In another life, I think I would like to have been an editor.  I find a slightly disturbing amount of joy in removing things that don’t belong or are overly weighty.  But I’m also too emotional to really be effective in that role, and I deeply love adjectives.  By the end of this piece, you will no doubt have guessed that!

 I don’t know what all the habits of highly effective people are, but I know that editing is one of my most valuable weapons.  In the war against physical, emotional, and spiritual clutter, carefully choosing what stays and what goes is paramount.  It is such a necessary and useful tool that entire television series have been spawned by its wielding.  It is a form of control that removes distractions and parasites, creating space for the valued thing to grow to its fullest potential.

 

Choose Your Squashes Wisely

This summer, I’m hoping to teach not only my little herd of children but also quite a few others the value and beauty that comes from editing.  In Laura Ingalls Wilder’s Farmer Boy, she writes of Almanzo’s success growing a milk-fed pumpkin.  As a young girl, I remember being enchanted by the idea of a plant drinking up milk, and the great orange globe ballooning up larger and larger.  I even tried it once, but I don’t think my method was quite right.  My pumpkin grew, but not to particularly enormous conditions.  I was okay with it.  I love growing pumpkins, anyway.

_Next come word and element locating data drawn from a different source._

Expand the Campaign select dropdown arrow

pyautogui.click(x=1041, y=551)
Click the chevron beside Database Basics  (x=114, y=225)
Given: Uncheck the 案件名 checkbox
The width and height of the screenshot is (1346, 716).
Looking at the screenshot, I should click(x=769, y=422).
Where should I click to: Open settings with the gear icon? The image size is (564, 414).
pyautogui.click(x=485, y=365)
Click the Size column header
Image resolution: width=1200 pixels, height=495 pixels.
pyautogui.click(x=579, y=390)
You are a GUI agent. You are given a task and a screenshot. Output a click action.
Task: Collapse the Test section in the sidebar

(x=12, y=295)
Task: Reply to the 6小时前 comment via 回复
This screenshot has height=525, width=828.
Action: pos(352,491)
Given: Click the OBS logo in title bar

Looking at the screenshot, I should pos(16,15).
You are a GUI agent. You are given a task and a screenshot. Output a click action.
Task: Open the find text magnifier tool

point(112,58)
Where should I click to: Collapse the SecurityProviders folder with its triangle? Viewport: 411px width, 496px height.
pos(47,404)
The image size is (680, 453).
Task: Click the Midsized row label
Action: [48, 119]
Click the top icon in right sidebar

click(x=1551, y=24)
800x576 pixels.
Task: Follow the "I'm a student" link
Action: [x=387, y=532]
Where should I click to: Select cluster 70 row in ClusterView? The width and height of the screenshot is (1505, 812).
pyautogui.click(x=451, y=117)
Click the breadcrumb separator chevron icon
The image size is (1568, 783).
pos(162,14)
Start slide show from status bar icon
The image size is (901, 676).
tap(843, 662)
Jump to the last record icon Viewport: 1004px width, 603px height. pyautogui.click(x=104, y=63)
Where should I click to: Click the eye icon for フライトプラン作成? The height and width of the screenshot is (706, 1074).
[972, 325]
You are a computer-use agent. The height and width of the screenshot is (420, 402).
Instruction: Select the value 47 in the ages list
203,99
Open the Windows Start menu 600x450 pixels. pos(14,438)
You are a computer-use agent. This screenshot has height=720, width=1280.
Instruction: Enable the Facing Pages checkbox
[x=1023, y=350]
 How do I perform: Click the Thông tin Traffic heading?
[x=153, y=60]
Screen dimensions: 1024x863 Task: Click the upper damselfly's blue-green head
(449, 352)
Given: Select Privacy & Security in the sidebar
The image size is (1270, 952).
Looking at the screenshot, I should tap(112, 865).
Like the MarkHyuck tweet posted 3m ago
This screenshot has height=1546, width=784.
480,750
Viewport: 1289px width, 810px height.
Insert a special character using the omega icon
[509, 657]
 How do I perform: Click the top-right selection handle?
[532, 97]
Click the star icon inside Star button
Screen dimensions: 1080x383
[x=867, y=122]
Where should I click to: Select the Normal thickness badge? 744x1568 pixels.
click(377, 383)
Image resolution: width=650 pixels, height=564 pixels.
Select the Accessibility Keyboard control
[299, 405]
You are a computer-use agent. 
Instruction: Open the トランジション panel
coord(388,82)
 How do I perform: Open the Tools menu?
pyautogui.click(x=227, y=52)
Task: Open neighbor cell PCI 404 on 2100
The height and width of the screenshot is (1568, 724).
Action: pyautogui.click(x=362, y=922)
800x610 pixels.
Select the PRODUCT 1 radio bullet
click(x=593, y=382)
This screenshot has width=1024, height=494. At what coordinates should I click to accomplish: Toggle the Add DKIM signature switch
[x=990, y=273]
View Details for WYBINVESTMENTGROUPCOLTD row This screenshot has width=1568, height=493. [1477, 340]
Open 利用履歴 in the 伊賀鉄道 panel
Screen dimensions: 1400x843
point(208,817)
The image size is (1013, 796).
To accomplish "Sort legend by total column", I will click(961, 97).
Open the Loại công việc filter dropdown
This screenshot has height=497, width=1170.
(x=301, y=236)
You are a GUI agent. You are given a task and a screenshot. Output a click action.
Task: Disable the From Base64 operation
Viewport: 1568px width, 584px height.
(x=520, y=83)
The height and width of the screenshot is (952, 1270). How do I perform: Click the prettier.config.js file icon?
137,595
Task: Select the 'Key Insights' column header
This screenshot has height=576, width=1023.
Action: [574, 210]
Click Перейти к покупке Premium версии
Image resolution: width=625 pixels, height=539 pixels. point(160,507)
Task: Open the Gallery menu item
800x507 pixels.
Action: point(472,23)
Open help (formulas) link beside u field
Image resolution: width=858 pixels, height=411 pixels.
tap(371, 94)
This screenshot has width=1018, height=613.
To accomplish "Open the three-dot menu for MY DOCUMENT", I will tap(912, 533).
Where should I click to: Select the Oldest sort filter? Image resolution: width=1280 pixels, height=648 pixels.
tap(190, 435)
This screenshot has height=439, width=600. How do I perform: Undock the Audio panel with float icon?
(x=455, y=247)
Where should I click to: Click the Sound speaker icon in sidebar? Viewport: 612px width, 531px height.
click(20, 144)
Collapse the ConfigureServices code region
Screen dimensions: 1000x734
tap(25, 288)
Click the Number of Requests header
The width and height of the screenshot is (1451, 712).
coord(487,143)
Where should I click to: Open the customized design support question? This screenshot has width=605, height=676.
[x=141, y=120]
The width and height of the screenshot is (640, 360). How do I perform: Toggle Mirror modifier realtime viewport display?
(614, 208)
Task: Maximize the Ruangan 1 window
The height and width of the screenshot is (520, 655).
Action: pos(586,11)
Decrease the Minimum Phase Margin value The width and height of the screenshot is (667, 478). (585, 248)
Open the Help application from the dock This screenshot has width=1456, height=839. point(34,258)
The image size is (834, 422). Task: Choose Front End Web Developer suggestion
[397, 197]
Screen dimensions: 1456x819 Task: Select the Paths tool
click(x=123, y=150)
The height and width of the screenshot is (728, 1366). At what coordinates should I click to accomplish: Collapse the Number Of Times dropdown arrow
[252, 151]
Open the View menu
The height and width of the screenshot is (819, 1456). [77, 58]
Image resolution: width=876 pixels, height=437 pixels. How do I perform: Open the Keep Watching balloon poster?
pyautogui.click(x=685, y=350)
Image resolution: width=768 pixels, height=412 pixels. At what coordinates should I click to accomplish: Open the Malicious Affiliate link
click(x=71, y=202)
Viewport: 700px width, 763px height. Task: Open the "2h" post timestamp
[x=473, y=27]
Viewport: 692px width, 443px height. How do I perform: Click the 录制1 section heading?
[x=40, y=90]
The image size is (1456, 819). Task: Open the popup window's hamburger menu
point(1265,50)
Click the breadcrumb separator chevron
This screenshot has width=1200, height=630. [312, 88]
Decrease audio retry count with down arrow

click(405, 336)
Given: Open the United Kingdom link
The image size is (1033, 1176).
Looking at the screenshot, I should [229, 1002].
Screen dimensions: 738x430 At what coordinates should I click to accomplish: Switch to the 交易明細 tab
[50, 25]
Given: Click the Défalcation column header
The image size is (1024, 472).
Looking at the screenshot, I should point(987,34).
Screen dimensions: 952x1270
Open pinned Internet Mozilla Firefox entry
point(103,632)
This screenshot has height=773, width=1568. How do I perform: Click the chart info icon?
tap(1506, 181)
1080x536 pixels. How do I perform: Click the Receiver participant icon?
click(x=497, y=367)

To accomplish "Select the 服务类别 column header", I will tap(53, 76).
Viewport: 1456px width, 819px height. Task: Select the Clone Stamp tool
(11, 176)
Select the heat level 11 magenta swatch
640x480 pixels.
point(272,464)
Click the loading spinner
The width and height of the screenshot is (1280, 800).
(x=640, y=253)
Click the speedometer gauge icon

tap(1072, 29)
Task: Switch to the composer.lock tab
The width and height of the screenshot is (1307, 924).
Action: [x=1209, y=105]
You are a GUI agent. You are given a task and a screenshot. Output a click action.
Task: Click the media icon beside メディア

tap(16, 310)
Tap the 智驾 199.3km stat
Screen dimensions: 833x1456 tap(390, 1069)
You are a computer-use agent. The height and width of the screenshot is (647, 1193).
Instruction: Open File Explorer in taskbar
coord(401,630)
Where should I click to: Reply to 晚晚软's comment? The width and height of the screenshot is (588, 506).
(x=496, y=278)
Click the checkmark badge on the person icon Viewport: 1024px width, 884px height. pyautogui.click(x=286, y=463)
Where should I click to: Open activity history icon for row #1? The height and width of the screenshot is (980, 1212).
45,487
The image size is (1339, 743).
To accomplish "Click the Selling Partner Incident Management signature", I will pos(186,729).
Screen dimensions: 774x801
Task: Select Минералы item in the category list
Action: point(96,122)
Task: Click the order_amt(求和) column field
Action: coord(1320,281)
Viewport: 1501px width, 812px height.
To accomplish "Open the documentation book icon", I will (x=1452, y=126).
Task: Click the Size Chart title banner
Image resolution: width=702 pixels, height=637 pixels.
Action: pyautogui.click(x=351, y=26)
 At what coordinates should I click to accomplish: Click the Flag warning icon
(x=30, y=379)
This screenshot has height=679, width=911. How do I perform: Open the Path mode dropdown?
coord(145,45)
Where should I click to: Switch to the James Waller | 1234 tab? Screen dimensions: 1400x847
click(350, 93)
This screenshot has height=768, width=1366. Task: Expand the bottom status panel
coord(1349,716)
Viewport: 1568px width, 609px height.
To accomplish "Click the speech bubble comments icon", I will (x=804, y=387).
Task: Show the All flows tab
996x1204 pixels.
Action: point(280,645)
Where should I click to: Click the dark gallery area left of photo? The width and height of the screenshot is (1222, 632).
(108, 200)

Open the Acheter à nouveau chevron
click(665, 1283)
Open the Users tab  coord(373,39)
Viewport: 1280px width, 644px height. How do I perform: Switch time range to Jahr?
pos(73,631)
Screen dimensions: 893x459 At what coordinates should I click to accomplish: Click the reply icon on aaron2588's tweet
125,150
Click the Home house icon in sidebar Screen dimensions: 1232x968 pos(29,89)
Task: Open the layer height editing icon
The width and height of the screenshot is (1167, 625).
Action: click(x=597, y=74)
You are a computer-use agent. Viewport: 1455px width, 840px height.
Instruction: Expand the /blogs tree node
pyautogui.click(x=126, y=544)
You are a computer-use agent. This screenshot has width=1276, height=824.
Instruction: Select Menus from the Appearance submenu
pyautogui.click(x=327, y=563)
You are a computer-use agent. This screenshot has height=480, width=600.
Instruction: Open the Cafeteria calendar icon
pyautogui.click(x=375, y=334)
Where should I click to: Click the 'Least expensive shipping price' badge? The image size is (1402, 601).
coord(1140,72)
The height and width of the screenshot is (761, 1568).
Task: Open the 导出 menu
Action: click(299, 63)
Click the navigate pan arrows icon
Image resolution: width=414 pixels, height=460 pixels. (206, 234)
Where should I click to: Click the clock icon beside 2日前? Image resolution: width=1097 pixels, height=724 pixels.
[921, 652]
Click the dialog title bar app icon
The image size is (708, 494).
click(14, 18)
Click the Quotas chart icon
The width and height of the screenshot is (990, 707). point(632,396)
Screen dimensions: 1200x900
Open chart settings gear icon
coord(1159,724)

A month or so ago, I issued the Great Pumpkin Challenge 2020 on my Instagram feed.  I hope to inspire a new generation to learn the fine art of growing squashes of any size or shape, although I’m the most excited about our own Mammoth Gold variety.  To grow an especially large pumpkin, one must start with a variety that has been bred to be, well, a large pumpkin.  My own giant pumpkin success stands on the shoulders of many generations of pumpkin editors.  Garden seed breeders are control freaks!  They carefully select particular traits from a field of test plants, often hand pollinating and removing any less than ideal specimens and leaving nothing to chance!  The following year, they will perform the same vigilant procedures again and again and again. Those gardeners amaze me!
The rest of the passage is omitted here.